# Provided records:
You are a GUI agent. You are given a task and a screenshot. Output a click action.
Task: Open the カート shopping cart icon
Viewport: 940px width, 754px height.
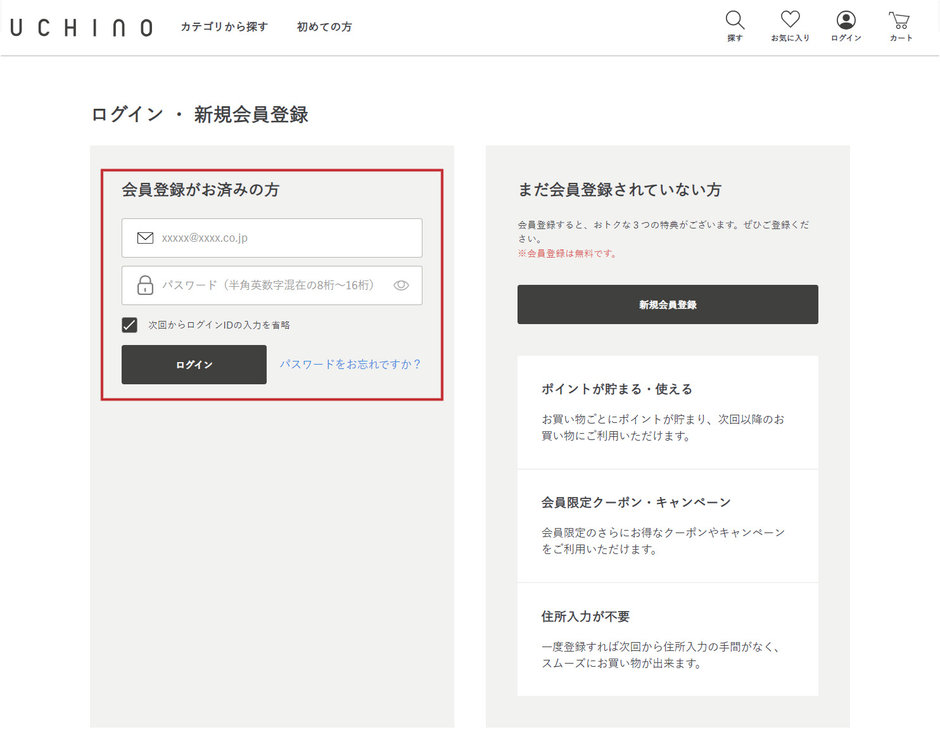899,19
--
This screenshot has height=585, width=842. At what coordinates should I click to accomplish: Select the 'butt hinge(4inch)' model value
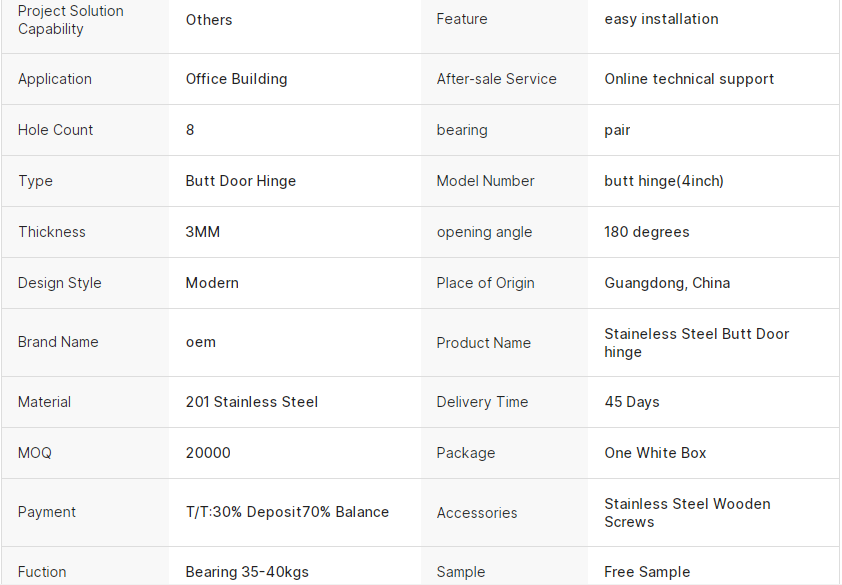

# What the task asks:
Find the lines above that include the string "screenshot" and copy them.

# Task response:
You are a GUI agent. You are given a task and a screenshot. Output a click action.
This screenshot has height=585, width=842. At what coordinates should I click to accomplish: Select the 'butt hinge(4inch)' model value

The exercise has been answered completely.